The problem is the following: even the libcurl's documentation says that there is no need to run .perform() again after the E_OK is returned, the truth is more subtle. E_OK is returned in two different cases: 1) there is really nothing to do, 2) CURL_MAX_WRITE_SIZE of data was passed to write_function. There is no way to check whether there is any data available right now. Even epoll'ing wouldn't help in some cases, when data is read into internal libcurl's buffers. This behavior significantly degrades performance of fetching http-resources which are bigger than 16Kb. It is especially well seen when some synchronous work should be done (50-100ms XSL transformations in my case).
The problem can be illustrated with this snippet of code: http://gist.github.com/444860/ run it before and after the patch to feel the difference in downloading speed.

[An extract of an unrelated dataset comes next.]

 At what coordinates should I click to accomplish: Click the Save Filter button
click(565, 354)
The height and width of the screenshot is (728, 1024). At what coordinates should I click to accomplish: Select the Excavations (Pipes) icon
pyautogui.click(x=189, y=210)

I've developed a workaround for the given problem which I propose for merge into tornado: http://github.com/elephantum/tornado/commit/384ce35b9c4b5de9cb247ac4bd5c810ca632daa0
proofpic from hh.ru production: http://skitch.com/elephantum/de6j4/monik
the same problem exists in recently introduced AsyncHTTPClient2. patch: http://github.com/elephantum/tornado/commit/947d2d0124ed8a9512fc440435c0de2732874a81
some more data from hh.ru production:
distribution of number of multi.perform() calls at a time: http://skitch.com/elephantum/djh23/figure-1
distribution of duration of multi.perform() chain: http://skitch.com/elephantum/djh3f/figure-2
Closing since I'm not sure if this is still an issue and the proposed patch has been deleted. If it's still a problem feel free to reopen.